# ACTIVITIES
[a] Rewrite the film review from "Yes amazingly up" up to and including "mistake I’ve made.", replacing "cinephile" with "film buff".
[b] Can you sum up the film review in two sentences?
[c] According to the film review, what are all the ways the crowds look at Lawrence?

┌─ QUOTED PASSAGE

The central image of Lawrence Of Arabia is of great crowds of people looking at Lawrence. Sometimes they look in awe, sometimes in fear, sometimes in admiration, sometimes in out and out hostility. But never once does anyone look at him with comprehension. David Lean usually considered the most square and establishment of filmmakers turned in a remarkably subversive film. It is an easy thing and not an altogether remarkable thing to make your hero a charmless thug and crow about your revisionism. It is quite another to make a heroic epic that manages to call the entire concept of heroism into question.
Yes amazingly up until now I had never seen Lawrence Of Arabia. It was just one of those holes, every movie geek has a couple, that I never managed to fill. It wasn’t anything malicious, and I always figured I’d get to it one day. It’s just that Lean wasn’t terribly in vogue when I was cutting my teeth as a cinephile. There wasn’t any urgency. What can I say that wouldn’t be the first dumb mistake I’ve made.
This really should be the worst possible time to watch Lawrence Of Arabia anyway. It is after all at its core a story of Western intervention in the Middle East. Made at a time when most westerners fervently wish that the concept of intervening in The Middle East was still entirely foreign to them (When Rains says the line “On the whole I wish I’d stayed in Wales.” the laugh he got had the distinct ring of commiseration). But like all great cinema Lawrence Of Arabia stands out of time. Perhaps that is the test of truly great film. From the opening images on it’s impossible to judge Lawrence by any standards but its own. Art forces you to accept things on arts terms.
It helps that Lean presents Arabia in a way that goes beyond mere exoticism. Arabia ceases to be foreign and becomes down right alien. The ceaseless bleached white vistas, the rocks that dwarf the human characters, the ever shifting sands and winds.. Everything, from the crazy grace of the camels, to the clothes to the architecture takes on a new aura and significance. Blown to eye shattering proportions on an immaculate 70 mm print it becomes in its own strange the world’s most photorealistic sci fi film.

└─
┌─ STUDY MATERIAL

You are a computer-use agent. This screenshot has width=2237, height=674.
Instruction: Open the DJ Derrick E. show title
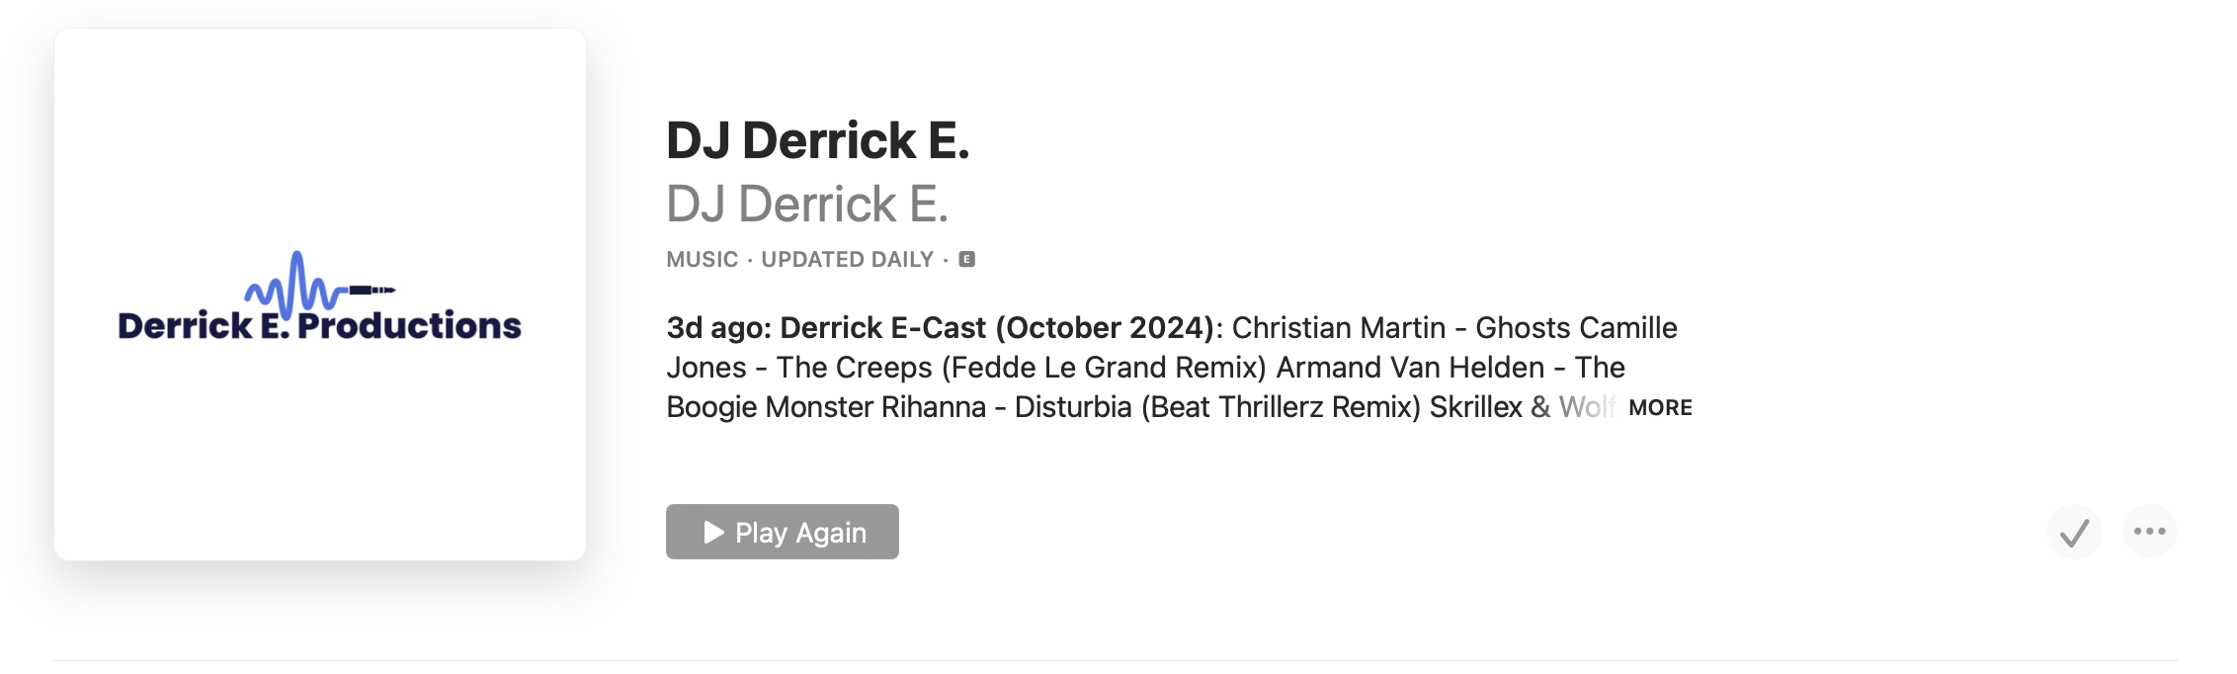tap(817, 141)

└─
┌─ STUDY MATERIAL

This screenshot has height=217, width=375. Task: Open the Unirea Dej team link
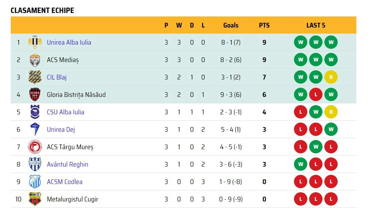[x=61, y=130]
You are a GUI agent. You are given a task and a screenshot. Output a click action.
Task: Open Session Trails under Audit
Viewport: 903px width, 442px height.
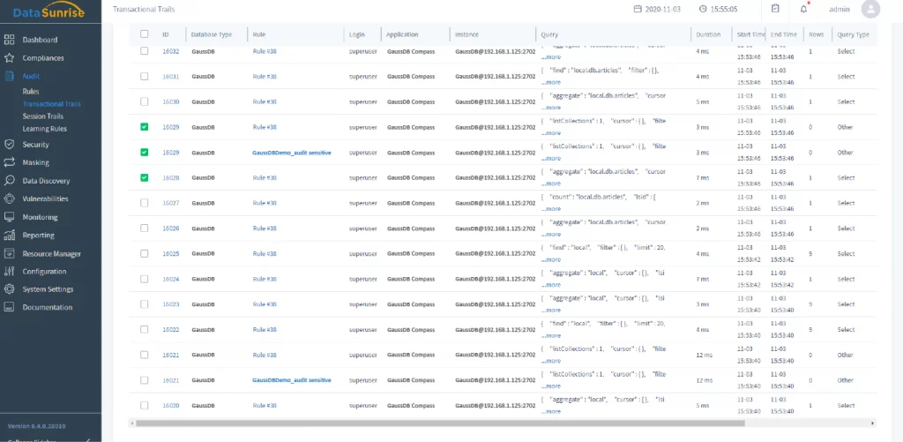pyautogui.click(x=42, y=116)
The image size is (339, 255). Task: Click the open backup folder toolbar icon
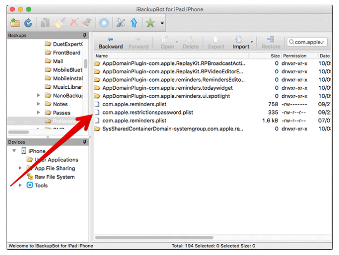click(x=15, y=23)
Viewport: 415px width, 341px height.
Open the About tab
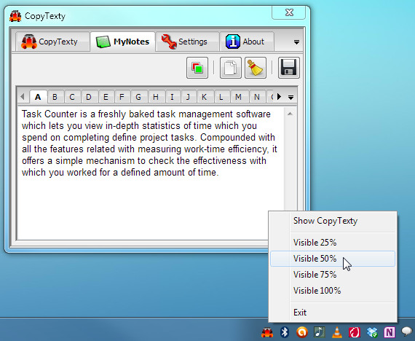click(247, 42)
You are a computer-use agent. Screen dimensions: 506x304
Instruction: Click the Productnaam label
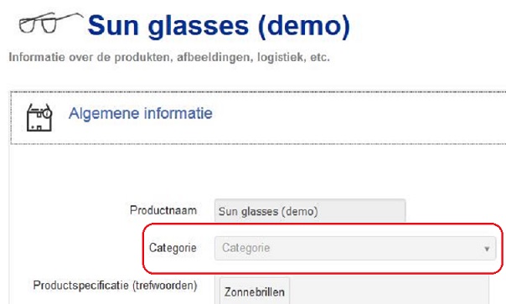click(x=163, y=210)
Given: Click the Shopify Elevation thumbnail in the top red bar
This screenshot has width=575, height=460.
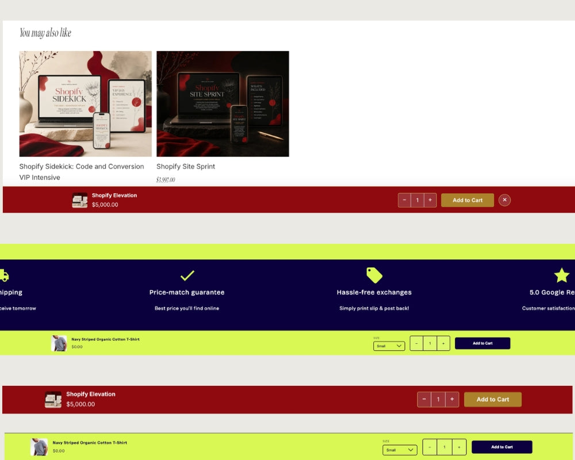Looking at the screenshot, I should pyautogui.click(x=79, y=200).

└─

# ANSWERS TO THE EXERCISES
[a]
Yes amazingly up until now I had never seen Lawrence Of Arabia. It was just one of those holes, every movie geek has a couple, that I never managed to fill. It wasn’t anything malicious, and I always figured I’d get to it one day. It’s just that Lean wasn’t terribly in vogue when I was cutting my teeth as a film buff. There wasn’t any urgency. What can I say that wouldn’t be the first dumb mistake I’ve made.

[b] The review argues that David Lean, usually considered a square, establishment filmmaker, made Lawrence Of Arabia a subversive heroic epic that calls heroism itself into question, with crowds always looking at Lawrence but never with comprehension. Watching it for the first time, the reviewer finds that despite its story of Western intervention in the Middle East it stands out of time, and that Lean's Arabia becomes so alien that the film is like a photorealistic sci fi film.

[c]
- In awe
- In fear
- In admiration
- In out and out hostility